Listing in Black and White

There is an overall philosophy of trust built into the operating system, built into the browser and built into the internet itself. It’s permissive, assuming that everything it finds everywhere is honorably done and deserves access into our system. It mostly does that because we seem to like it that way. People bristle when their computer won’t let them do exactly what they want.

So we developed solutions that block any unwanted content. We call this kind of approach blacklisting. Somebody has to keep the blocked list of things up to date, and in our rapidly expanding world of internet connectivity this is a very big job. There are companies with hundreds of employees doing nothing each day but adding to the blacklist of unacceptable programs, websites, emails and other content and source. Blacklisting can be assisted by clever augmentation like heuristic detection, automatic reputation analysis, peer analysis and other techniques, but it is still hard pressed as a solo solution for network security.

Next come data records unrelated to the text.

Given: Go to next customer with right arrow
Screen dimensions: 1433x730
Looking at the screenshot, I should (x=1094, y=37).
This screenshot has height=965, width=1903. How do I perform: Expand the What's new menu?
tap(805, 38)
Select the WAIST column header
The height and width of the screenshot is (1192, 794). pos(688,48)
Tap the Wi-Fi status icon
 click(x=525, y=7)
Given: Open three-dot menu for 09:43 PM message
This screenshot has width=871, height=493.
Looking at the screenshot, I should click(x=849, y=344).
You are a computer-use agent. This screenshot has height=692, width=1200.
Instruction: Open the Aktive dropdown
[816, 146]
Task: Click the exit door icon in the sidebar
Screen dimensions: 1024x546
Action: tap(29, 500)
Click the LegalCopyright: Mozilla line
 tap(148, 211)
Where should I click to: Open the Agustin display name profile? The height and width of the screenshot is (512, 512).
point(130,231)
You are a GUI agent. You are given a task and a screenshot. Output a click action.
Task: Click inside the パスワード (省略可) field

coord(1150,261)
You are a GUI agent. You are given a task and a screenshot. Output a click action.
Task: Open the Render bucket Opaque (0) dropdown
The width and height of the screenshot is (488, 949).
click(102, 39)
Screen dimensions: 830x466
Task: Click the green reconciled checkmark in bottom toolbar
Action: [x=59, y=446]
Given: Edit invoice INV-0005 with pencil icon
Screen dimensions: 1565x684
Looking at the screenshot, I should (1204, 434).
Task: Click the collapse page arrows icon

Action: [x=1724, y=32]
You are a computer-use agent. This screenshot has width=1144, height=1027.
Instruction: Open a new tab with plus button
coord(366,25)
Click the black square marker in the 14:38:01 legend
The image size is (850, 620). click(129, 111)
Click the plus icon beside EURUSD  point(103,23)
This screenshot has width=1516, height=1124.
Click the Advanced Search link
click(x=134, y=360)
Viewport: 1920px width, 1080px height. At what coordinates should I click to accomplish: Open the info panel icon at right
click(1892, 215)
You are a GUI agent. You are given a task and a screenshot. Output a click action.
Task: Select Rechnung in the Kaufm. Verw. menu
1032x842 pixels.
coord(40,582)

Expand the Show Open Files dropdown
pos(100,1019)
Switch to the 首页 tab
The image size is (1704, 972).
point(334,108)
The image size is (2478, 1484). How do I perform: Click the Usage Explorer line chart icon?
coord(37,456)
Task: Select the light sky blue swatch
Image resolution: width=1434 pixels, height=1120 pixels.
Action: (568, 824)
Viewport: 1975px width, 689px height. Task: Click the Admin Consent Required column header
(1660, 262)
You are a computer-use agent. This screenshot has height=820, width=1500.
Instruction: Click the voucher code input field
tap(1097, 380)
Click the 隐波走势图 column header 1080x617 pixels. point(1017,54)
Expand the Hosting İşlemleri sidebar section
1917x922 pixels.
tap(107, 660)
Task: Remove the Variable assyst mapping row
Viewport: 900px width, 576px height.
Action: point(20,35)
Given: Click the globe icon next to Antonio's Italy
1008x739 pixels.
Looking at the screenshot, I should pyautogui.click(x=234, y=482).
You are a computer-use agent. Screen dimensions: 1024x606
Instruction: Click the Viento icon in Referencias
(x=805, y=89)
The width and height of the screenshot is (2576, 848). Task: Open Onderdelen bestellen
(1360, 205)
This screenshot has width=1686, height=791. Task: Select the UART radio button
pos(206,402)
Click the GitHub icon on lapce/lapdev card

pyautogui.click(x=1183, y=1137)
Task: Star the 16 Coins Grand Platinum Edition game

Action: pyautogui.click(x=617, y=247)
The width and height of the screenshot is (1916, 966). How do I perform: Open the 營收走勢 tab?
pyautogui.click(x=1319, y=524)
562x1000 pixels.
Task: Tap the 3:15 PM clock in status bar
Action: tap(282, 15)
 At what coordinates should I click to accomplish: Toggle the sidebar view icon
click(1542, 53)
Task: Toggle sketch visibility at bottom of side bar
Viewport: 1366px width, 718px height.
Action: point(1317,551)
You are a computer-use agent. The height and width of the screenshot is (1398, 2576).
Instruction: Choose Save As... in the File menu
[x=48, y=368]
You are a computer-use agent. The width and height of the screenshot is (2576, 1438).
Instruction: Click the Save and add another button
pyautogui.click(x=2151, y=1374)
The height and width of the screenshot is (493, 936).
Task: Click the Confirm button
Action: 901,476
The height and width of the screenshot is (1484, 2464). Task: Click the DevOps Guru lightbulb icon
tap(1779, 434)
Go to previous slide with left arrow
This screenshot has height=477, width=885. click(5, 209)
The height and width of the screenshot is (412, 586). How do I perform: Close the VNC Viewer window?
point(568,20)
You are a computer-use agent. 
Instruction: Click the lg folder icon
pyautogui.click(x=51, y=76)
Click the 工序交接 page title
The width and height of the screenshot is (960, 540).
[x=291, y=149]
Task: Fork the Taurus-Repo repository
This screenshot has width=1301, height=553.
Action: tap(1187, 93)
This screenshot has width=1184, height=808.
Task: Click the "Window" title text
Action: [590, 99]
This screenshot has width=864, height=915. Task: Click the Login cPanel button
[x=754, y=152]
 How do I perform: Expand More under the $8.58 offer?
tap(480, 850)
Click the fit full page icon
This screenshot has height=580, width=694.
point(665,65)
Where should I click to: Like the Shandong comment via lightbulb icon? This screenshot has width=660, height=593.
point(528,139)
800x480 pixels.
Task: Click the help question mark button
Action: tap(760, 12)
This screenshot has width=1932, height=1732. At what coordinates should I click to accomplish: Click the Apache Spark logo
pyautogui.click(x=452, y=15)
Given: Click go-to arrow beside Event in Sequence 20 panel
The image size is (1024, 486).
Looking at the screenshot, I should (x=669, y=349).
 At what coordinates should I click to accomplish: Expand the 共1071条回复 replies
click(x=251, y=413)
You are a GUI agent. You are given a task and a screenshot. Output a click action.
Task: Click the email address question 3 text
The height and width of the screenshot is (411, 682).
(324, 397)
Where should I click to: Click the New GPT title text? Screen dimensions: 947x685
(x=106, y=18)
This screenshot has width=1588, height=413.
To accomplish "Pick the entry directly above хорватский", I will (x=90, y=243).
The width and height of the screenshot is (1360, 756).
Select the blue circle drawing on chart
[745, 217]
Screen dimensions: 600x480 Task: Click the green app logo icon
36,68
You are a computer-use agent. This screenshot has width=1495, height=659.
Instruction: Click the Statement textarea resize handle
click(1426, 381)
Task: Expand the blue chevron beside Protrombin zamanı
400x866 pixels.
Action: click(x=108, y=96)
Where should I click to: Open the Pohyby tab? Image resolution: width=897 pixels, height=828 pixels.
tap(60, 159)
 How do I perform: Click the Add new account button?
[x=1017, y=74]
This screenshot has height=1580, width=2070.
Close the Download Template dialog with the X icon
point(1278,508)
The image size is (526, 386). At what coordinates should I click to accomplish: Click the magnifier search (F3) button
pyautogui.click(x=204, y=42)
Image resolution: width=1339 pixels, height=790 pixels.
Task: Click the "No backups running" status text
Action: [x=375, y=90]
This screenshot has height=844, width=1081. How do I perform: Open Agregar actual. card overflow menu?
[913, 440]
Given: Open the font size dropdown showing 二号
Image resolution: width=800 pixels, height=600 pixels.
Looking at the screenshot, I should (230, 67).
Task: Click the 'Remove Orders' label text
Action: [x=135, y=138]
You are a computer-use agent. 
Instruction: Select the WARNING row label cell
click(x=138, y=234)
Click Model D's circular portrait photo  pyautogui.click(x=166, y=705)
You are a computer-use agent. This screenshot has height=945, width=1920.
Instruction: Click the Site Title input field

To make a list of only those things you will permit to run is called whitelisting. In a whitelisting approach, you name what you want to run, and nothing else is allowed in.  At first this caused some confusion. You might think that you could say “My company only runs these three programs and nothing else” but it’s more complicated than that. A popular word processing program might contain more than one hundred executable files (each a program in it’s own right) that need to be specifically permitted to run. Popular whitelisting programs have contained analysis tools that let you define a particular installation and lock it down.  This can actually be used to make you very secure, but unable to keep up with modern computing practices.  You are downloading and running new programs (new executable code) every second that you browse the web. You download Java applets and Java script, Active X script, AJAX code, program updates, Upnp (universal plug and play) code,  python programs and Druple scripts and other things too numerous to mention. You also need to download and apply patches (which are pretty much always executables in their own right) every time one of your listed products has a security problem of its own.  A whitelist solution wrapped tight enough to be effective virtually silences your machine to the world and vice versa. It is kind of an iron fisted approach. There are more open approaches to whitelisting, one manufacturer claiming to have authentication for eighty million approved applications and on that side of the scale one wonders just how secure it can be.

Alternatives to Whitelisting and Blacklisting might include continuous analysis, where each item or place encountered in your network are either analyzed locally or compared to the experience of other similar items. This would ideally done with connectivity to a cloud based service. Also, continuous analysis of behavior inside the network and with the internet will yield real help in securing the enterprise.

Whitelisting is a tool that will surely develop into something over time. Interesting approaches combining whitelisting with blacklisting or with other, more active components are being tried all the time. A whitelisting approach might be a good component for your system’s security, but only one component of many. It’s a hot issue as of this writing, but it is decidedly not the last word in system security. The jury is still out.